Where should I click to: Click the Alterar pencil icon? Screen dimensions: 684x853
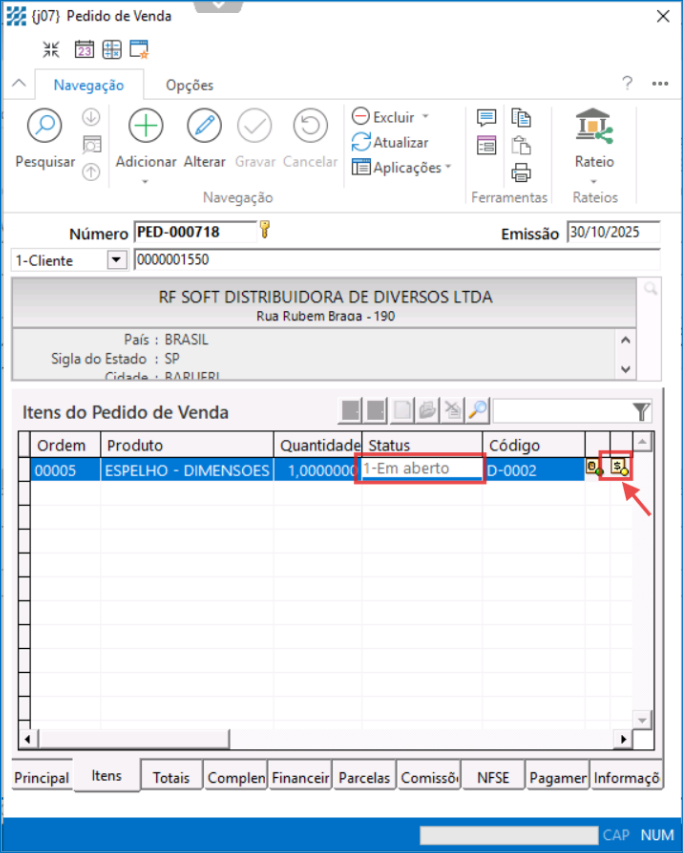pyautogui.click(x=204, y=126)
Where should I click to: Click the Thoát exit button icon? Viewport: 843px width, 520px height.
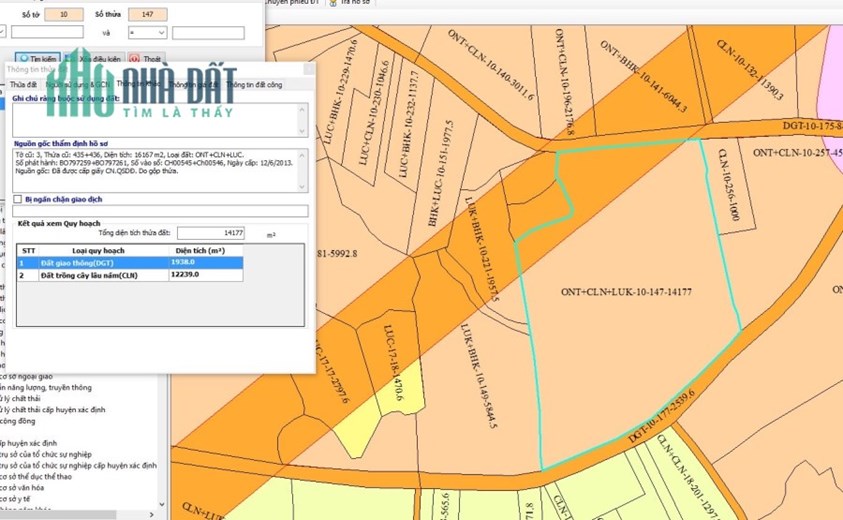coord(134,59)
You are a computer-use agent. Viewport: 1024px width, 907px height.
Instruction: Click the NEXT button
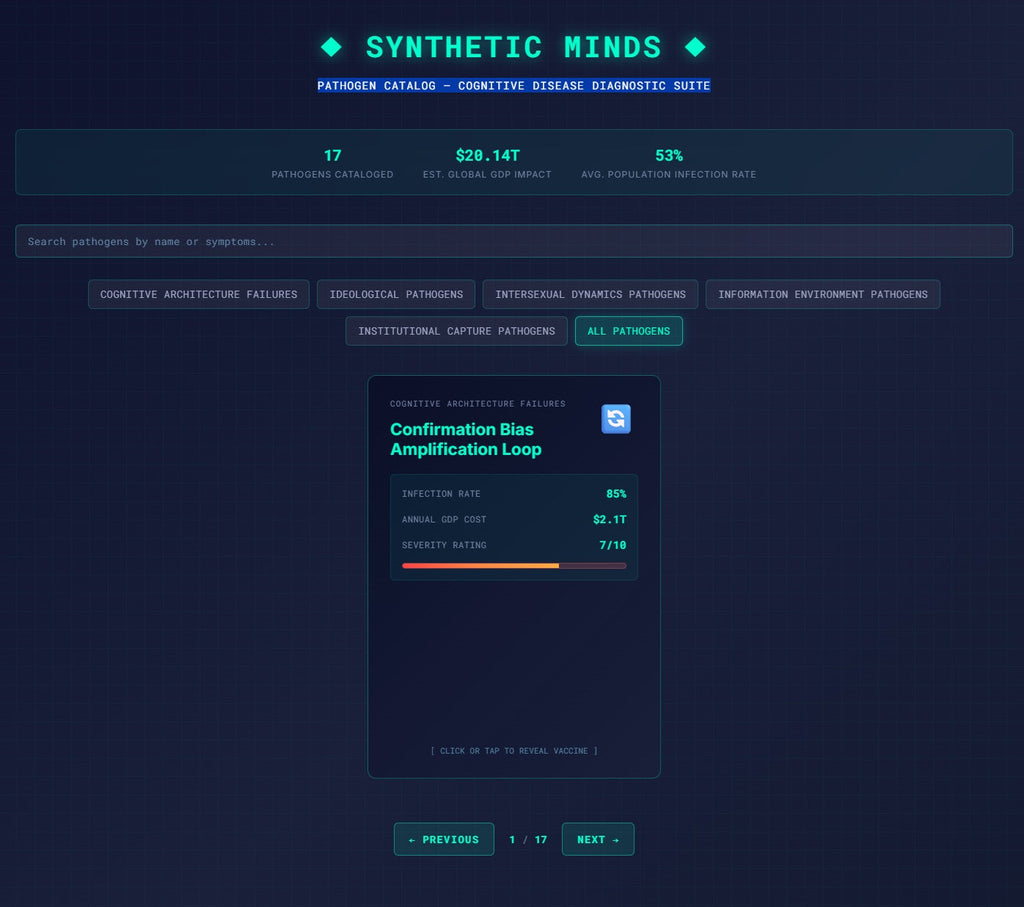point(597,839)
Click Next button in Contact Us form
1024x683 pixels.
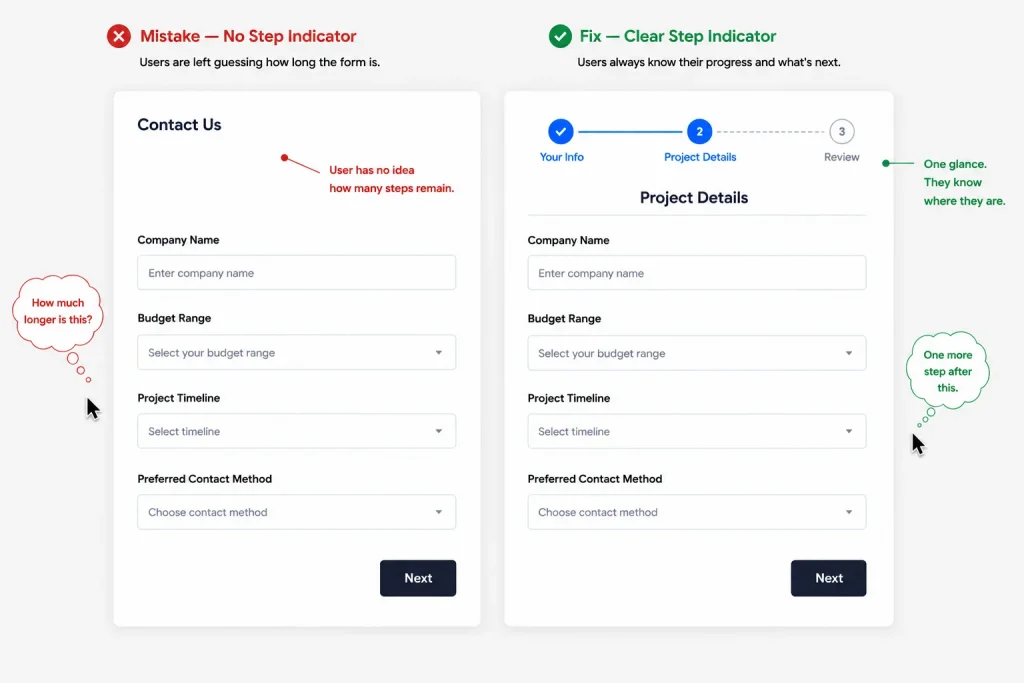pos(418,578)
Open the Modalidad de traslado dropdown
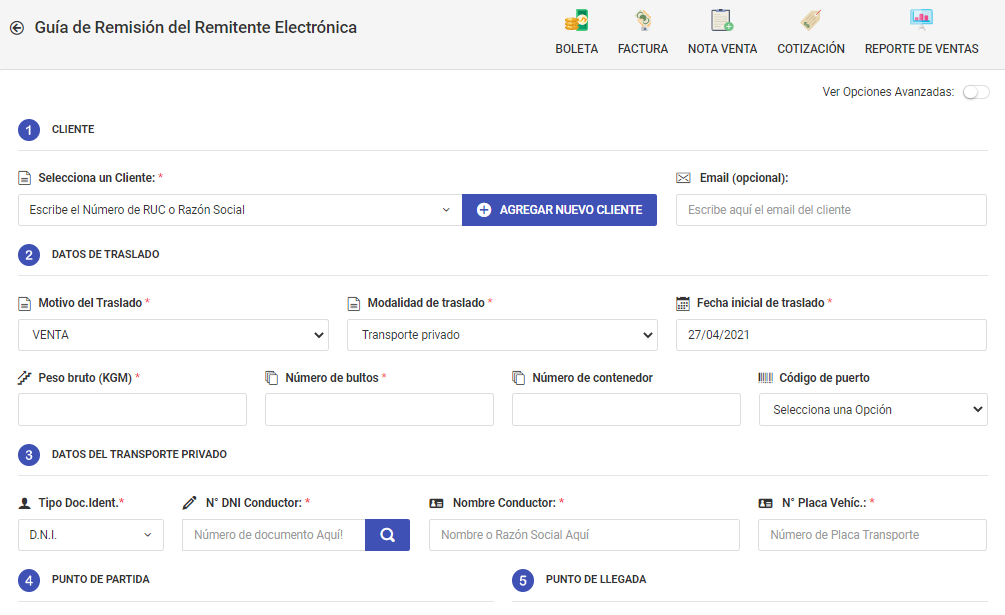Viewport: 1005px width, 615px height. click(x=502, y=335)
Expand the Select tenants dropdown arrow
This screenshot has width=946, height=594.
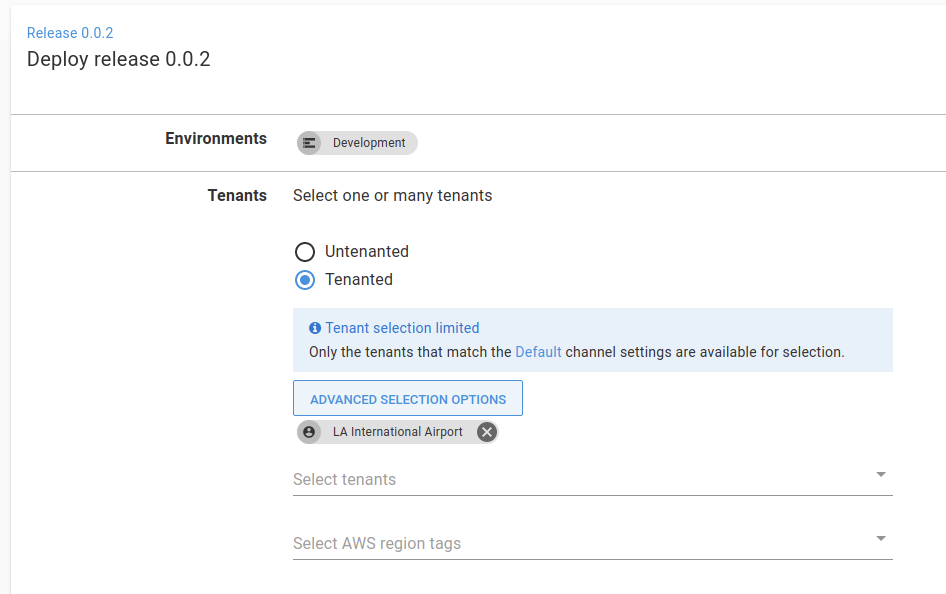point(881,475)
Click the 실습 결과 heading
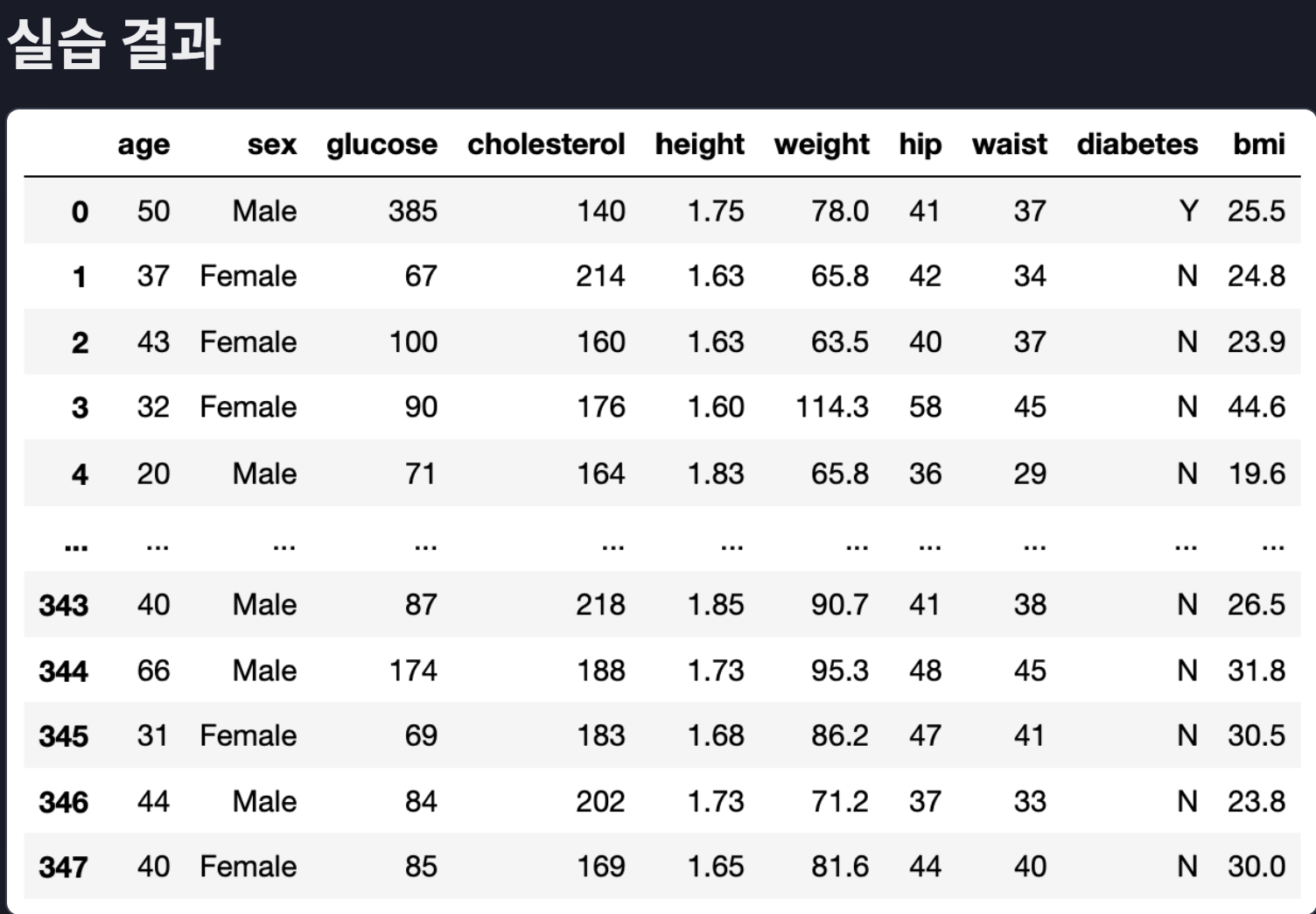Screen dimensions: 1316x914 click(x=113, y=44)

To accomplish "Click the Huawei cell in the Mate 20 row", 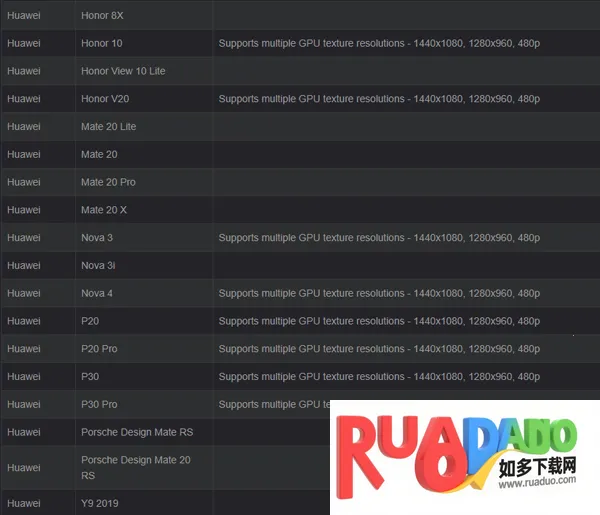I will (24, 155).
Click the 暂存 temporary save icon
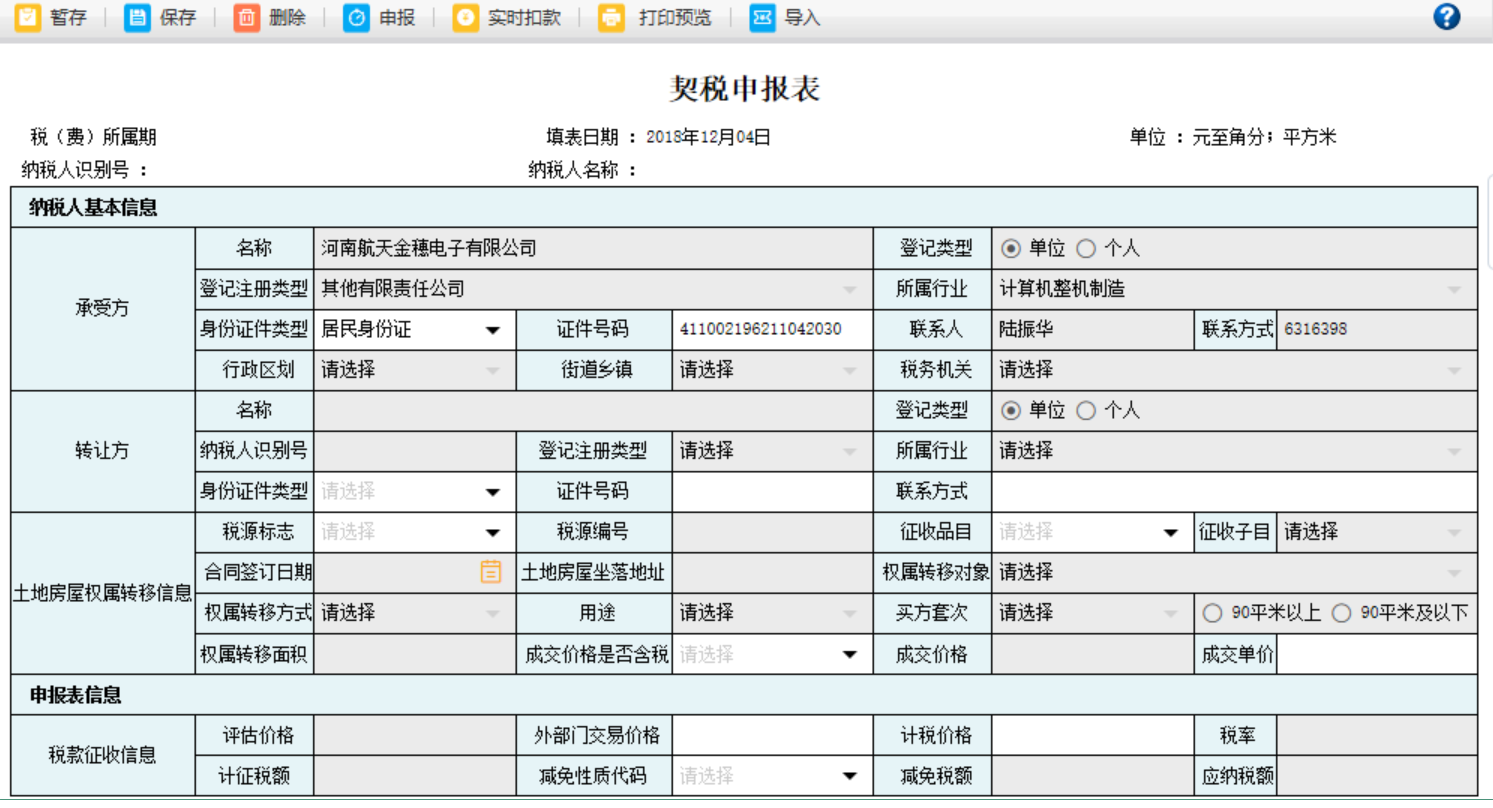Image resolution: width=1493 pixels, height=808 pixels. click(x=28, y=17)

·····

▶ **WHAT THE EXERCISE ASKS**: Set down the records above word for word, from the first line through the line containing "Expand the Select tenants dropdown arrow", both included; leave out the pictures.

▶ **EXERCISE RESULT**:
Where should I click to: Click the Alterar pencil icon? Screen dimensions: 684x853
pyautogui.click(x=204, y=126)
Where should I click to: Click the Thoát exit button icon? Viewport: 843px width, 520px height.
coord(134,59)
You are a computer-use agent. Viewport: 1024px width, 907px height.
Instruction: Click the NEXT button
point(597,839)
Click Next button in Contact Us form
1024x683 pixels.
pos(418,578)
Open the Modalidad de traslado dropdown
Viewport: 1005px width, 615px height. click(x=502, y=335)
Expand the Select tenants dropdown arrow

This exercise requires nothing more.